Deux mois après le divorce, à mon grand désarroi, j’ai vu mon ex-femme errer sans but dans l’hôpital. Quand j’ai appris la vérité, je me suis effondré.

Deux mois après le divorce, à mon grand désarroi, j’ai vu mon ex-femme errer sans but dans l’hôpital. Quand j’ai appris la vérité, je me suis effondré.

PREMIÈRE PARTIE
L’enveloppe arriva un mardi matin d’octobre, glissée sous ma porte pendant mon sommeil. Mon nom était écrit sur du papier crème d’une main inconnue, mais l’adresse de l’expéditeur me donna la chair de poule : Riverside Memorial Hospital. À l’intérieur, un court mot fit voler en éclats la distance soigneusement construite avec mon passé. « Monsieur Davidson, votre ex-femme Rebecca vous a désigné comme personne à contacter en cas d’urgence. Elle est hospitalisée et vous demande. »

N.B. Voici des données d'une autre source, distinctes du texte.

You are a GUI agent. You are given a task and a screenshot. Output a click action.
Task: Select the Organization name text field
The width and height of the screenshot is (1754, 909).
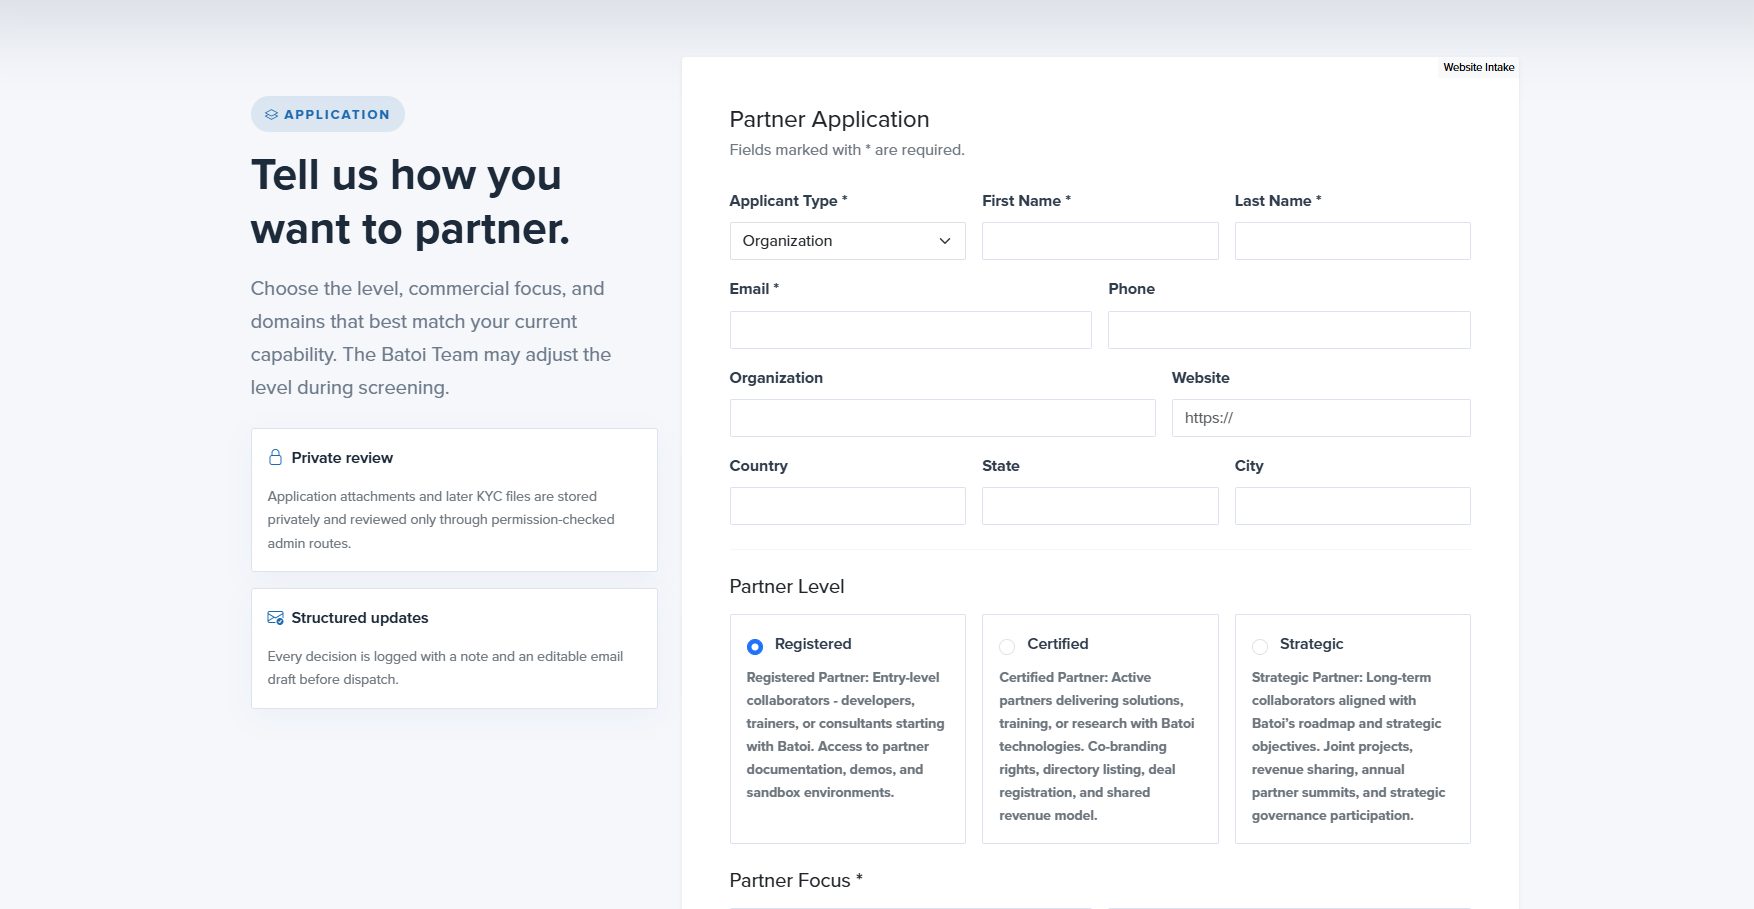[x=943, y=418]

Trois mois s’étaient écoulés depuis notre divorce. Trois mois depuis que j’avais quitté le tribunal, convaincue d’être enfin libre d’un mariage qui nous avait lentement épuisés tous les deux. Rebecca et moi avions passé notre dernière année ensemble comme des étrangers sous le même toit, communiquant principalement par l’intermédiaire d’avocats et de conversations distantes sur les factures, les meubles et ce que nous emporterions chacun avec nous.

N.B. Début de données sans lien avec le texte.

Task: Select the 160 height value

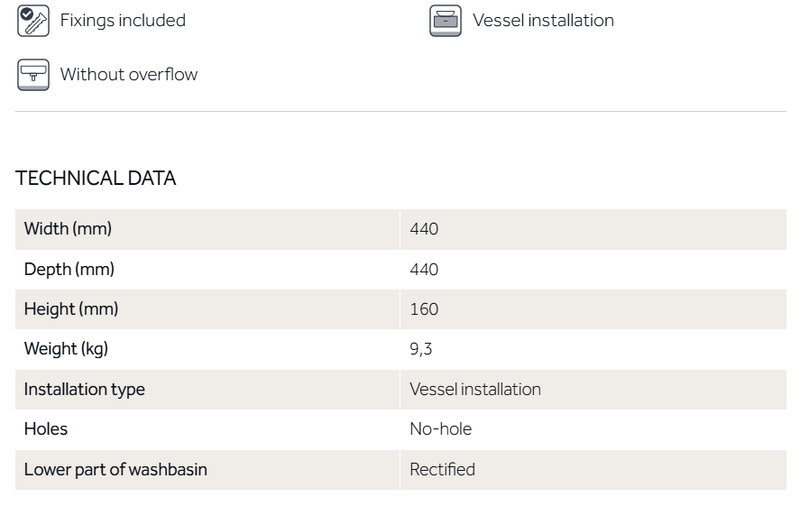Action: [424, 309]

Le trajet jusqu’à l’hôpital m’a donné l’impression de faire un bond dans le passé. Chaque kilomètre faisait ressurgir des souvenirs que j’avais tenté d’enfouir : le rire de Rebecca lors de notre premier rendez-vous, la façon dont elle me réveillait avec du café et des chansons épouvantables, et le silence qui avait fini par envahir la maison comme la poussière sur des meubles que plus personne ne touchait.

Je l’ai trouvée dans le service de cardiologie, assise près de la fenêtre, vêtue d’une blouse d’hôpital qui la faisait paraître plus petite que dans mon souvenir. Ses cheveux noirs, autrefois si soigneusement coiffés, retombaient librement sur ses épaules. L’assurance qui m’avait séduite sept ans plus tôt semblait avoir disparu, remplacée par celle d’une personne fragile, fatiguée et vulnérable.

« Te voilà », dit-elle en me voyant debout dans l’embrasure de la porte.